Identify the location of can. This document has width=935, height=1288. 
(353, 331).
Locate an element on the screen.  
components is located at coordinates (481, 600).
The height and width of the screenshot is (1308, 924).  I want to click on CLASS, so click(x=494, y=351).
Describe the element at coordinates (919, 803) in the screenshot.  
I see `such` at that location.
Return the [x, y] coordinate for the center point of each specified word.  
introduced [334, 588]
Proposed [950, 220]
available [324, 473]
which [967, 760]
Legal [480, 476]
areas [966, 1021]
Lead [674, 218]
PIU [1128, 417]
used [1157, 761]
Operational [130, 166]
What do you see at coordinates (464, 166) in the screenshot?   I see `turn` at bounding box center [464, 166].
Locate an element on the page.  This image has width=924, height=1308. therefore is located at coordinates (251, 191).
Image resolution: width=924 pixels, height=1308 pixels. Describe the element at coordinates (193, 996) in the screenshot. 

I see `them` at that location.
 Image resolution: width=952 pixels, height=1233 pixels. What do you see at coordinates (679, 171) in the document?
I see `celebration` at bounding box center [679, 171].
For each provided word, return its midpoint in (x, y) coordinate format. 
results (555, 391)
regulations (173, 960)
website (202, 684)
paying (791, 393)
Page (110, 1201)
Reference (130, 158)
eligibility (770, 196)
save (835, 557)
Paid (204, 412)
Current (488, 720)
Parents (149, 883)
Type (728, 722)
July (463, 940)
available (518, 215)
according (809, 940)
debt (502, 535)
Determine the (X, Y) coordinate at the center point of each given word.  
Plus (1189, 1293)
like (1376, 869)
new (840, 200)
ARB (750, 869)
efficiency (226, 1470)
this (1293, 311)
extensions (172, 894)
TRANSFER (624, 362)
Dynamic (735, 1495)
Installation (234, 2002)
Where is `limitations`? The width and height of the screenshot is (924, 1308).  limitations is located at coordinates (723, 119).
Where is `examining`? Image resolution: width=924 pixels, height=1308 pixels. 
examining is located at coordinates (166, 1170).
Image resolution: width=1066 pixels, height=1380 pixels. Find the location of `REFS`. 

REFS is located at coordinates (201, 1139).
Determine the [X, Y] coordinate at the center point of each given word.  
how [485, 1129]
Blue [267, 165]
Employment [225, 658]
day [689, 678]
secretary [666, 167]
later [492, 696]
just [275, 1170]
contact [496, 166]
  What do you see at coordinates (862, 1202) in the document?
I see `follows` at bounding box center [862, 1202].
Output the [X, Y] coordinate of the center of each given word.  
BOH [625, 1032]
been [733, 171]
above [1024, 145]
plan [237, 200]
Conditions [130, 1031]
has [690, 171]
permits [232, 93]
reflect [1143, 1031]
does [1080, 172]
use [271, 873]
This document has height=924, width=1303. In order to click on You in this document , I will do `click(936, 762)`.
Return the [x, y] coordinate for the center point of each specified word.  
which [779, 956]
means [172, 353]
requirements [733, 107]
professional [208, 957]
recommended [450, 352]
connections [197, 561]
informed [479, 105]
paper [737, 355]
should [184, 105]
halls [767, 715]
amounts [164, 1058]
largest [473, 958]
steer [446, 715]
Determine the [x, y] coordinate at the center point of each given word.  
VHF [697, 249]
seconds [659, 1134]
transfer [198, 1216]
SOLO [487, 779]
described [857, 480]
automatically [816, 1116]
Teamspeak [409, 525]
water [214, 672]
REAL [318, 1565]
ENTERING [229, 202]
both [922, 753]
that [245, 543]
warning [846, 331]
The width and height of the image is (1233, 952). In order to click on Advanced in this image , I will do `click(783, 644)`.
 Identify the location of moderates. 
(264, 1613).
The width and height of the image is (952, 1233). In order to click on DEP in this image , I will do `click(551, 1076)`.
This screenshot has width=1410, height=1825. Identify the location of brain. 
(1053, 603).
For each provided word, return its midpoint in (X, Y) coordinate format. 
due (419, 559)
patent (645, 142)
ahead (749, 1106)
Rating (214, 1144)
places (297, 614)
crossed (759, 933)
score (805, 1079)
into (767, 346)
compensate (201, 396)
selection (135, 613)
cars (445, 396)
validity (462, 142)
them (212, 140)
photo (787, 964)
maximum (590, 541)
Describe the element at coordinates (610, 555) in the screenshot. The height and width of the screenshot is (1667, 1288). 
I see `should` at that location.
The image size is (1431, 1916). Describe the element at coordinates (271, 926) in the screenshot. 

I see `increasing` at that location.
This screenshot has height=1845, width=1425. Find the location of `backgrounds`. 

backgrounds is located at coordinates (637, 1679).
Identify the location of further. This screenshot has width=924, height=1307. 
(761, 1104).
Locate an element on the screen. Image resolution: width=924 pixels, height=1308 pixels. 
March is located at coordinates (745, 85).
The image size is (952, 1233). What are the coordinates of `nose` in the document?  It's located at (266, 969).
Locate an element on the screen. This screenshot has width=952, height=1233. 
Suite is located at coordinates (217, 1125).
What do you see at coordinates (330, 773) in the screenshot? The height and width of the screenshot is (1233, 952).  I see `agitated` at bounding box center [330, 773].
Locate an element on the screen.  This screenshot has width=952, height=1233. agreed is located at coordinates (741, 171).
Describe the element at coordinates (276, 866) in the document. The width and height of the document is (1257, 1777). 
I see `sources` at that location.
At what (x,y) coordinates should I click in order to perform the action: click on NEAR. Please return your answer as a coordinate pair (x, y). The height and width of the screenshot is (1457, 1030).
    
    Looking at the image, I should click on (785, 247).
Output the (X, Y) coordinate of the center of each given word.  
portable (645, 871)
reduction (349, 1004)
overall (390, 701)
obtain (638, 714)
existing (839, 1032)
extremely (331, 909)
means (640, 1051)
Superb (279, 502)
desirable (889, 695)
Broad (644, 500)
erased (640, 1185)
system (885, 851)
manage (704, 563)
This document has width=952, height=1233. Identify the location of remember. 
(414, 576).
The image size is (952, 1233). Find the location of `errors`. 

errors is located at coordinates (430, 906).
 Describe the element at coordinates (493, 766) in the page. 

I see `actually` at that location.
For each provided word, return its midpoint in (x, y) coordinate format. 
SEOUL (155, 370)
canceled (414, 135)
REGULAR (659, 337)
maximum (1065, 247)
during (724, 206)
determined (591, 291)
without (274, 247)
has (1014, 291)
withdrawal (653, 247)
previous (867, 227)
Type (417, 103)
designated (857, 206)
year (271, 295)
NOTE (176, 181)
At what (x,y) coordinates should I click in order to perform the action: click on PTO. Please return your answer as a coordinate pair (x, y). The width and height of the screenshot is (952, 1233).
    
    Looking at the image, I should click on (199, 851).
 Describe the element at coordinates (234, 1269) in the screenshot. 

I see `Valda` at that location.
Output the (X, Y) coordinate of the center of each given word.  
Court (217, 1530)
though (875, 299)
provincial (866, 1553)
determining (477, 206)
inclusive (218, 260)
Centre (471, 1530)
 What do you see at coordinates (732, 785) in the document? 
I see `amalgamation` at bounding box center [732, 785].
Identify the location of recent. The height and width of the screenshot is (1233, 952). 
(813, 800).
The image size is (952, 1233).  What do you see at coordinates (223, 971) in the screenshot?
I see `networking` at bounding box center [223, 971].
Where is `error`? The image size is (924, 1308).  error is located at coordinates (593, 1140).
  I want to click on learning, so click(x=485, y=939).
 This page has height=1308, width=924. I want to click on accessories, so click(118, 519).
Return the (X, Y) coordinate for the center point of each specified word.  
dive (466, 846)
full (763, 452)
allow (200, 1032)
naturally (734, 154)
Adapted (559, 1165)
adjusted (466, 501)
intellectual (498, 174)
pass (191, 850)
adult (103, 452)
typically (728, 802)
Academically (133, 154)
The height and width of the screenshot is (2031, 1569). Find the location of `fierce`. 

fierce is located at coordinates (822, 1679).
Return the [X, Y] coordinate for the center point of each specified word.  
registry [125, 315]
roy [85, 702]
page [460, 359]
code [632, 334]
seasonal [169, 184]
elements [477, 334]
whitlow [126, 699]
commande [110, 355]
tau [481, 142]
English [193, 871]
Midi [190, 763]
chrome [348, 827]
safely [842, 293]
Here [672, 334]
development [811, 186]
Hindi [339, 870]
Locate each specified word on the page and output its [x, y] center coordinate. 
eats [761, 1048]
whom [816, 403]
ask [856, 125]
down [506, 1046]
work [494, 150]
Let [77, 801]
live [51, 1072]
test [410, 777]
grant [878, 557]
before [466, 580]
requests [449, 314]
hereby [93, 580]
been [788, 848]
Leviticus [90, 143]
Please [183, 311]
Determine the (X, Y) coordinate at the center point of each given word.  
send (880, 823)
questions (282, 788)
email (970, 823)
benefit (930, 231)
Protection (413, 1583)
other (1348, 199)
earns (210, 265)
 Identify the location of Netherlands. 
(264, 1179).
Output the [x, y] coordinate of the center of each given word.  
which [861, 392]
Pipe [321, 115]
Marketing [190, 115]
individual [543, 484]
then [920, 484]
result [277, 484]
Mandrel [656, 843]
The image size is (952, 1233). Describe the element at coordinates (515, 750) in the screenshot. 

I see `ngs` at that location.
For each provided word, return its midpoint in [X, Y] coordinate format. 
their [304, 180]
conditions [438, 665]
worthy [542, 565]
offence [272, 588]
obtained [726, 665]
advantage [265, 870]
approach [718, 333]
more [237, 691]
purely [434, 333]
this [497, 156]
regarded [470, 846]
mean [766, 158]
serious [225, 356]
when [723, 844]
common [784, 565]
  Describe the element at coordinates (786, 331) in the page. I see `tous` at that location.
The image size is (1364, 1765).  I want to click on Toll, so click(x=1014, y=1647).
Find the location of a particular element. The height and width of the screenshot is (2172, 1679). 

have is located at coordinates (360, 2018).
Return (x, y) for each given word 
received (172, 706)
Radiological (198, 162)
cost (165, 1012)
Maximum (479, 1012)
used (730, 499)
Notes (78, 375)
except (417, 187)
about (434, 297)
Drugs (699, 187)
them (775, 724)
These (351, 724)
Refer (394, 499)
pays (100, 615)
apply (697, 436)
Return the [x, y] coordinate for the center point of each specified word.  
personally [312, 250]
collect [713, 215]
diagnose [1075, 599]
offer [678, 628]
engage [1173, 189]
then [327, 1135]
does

:: OBJECTIVE ::
Copy the items verbatim, from the line that contains "Employment [225, 658]" through the line that contains "paper [737, 355]", both lines included.

:: COMPLETE ANSWER ::
Employment [225, 658]
day [689, 678]
secretary [666, 167]
later [492, 696]
just [275, 1170]
contact [496, 166]
  What do you see at coordinates (862, 1202) in the document?
I see `follows` at bounding box center [862, 1202].
Output the [X, Y] coordinate of the center of each given word.  
BOH [625, 1032]
been [733, 171]
above [1024, 145]
plan [237, 200]
Conditions [130, 1031]
has [690, 171]
permits [232, 93]
reflect [1143, 1031]
does [1080, 172]
use [271, 873]
This document has height=924, width=1303. In order to click on You in this document , I will do `click(936, 762)`.
Return the [x, y] coordinate for the center point of each specified word.  
which [779, 956]
means [172, 353]
requirements [733, 107]
professional [208, 957]
recommended [450, 352]
connections [197, 561]
informed [479, 105]
paper [737, 355]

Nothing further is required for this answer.